EXERCISE PASSAGE »
Post-graduate scholars can publish Compended-Guides to the literature of their fields using Knowledge-Step Forums

Research Director, Abratech Corporation, Mill Valley, California, United States of America;
Professor Emeritus, Department of Orthopaedic Surgery, School of Medicine, University of California, San Francisco (UCSF), San Francisco, California, United States of America
DOI
10.7287/peerj.preprints.1568v11
Subject Areas
Bioinformatics, Computer Education, Digital Libraries, Social Computing, World Wide Web and Web Science
Keywords
Compendium, Knowledge-Creation, Stronger Inference, Post-Graduate Education, MultiLevel-Format, Active Archive, PrePrint Publishing, Compending-Forum, Knowledge-Step, Compended Literature-Guide
Copyright
© 2016 Jewett
Licence
This is an open access article distributed under the terms of the Creative Commons Attribution License, which permits unrestricted use, distribution, reproduction and adaptation in any medium and for any purpose provided that it is properly attributed. For attribution, the original author(s), title, publication source (PeerJ Preprints) and either DOI or URL of the article must be cited.
Cite this article
Jewett DL. 2016. Post-graduate scholars can publish Compended-Guides to the literature of their fields using Knowledge-Step Forums. PeerJ Preprints 4:e1568v11

Abstract

ABSTRACT "Publication forms the core structure supporting the development and transmission of scientific knowledge" (Galbraith2015). Yet, with the WorldWideWeb a dominant part of current scientific publication and information-dissemination, internet "publication" is still paper-based in its style and methods, even when it uses a digital medium. Such a paper-based publishing "model" is NOT adequate for a Web-based world.

In 2006, an estimated 3,700 peer-reviewed scientific articles were published per day (Bjork2009)! This totals about 1.35 million articles per year. A similar estimate for 2011 was 1.8 million (Outsell2013), which is almost 5,000 per day. The total number of English-language scholarly documents accessible on the Web was estimated in 2014 to be at least 114 million (Khabsa2014). The methods and features described here are clearly needed now, and will be absolutely necessary in the future, when even more articles are available.

AVAILABLE DATA »

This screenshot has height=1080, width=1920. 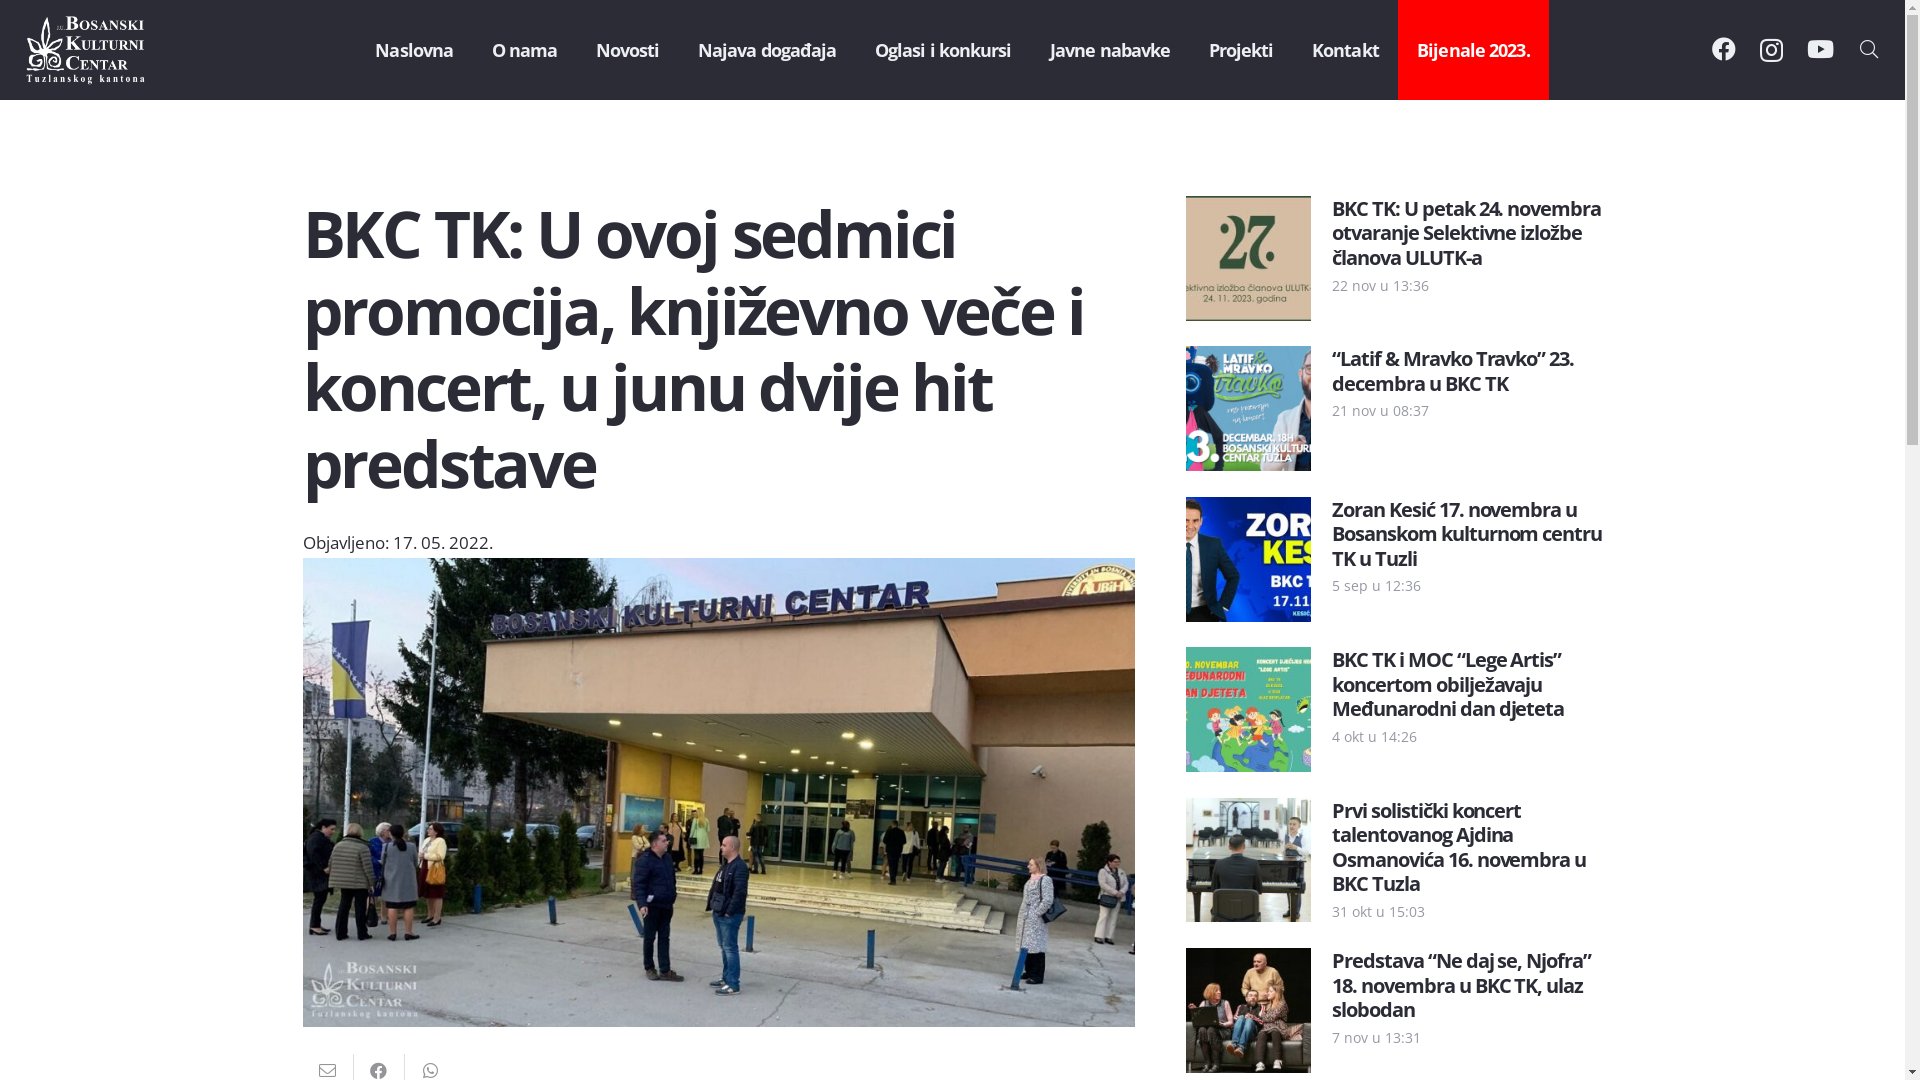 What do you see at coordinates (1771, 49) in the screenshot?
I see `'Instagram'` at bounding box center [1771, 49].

SET OF TASKS »
a) Could you copy the Compended-Guides preprint word for word, starting with "In 2006, an" and going on through "articles are available."?
b) Can you take the Compended-Guides preprint further, picking up right after its final sentence?

WRITTEN ANSWERS »
a)
In 2006, an estimated 3,700 peer-reviewed scientific articles were published per day (Bjork2009)! This totals about 1.35 million articles per year. A similar estimate for 2011 was 1.8 million (Outsell2013), which is almost 5,000 per day. The total number of English-language scholarly documents accessible on the Web was estimated in 2014 to be at least 114 million (Khabsa2014). The methods and features described here are clearly needed now, and will be absolutely necessary in the future, when even more articles are available.

b)
In this context of an overload of information from scientific articles, described here is the idea of Knowledge-Step Forums as the basis for creating new peer-reviewed, compended "Literature-Guides", each on a very narrow topic and in a MultiLevel Format (Knowledge-Step Compendia). A multitude of Forum-Compendors, who need not be a senior faculty member (as is the case in traditional literature-reviews), but can be pre-docs, post-docs, and senior medical/surgical residents, will be aided by their mentors and online experts to create these Knowledge-Step Compendia. All participants (students and faculty) will be motivated by their own self-interest and thus each gains from the activity, it being a means to self-organize groups of like-minded scholars that can be the basis for reviews of new data, discovering new ideas, and finding jobs.

The Software for Knowledge-Step Forums will also be useful to speed publication on the Web because it will easily support Publication of Preprints with automatic collection of online "peer-review" comments.

Author Comment

Pagination errors were corrected so as to include the Abstract, and the Contents page was made easier to use.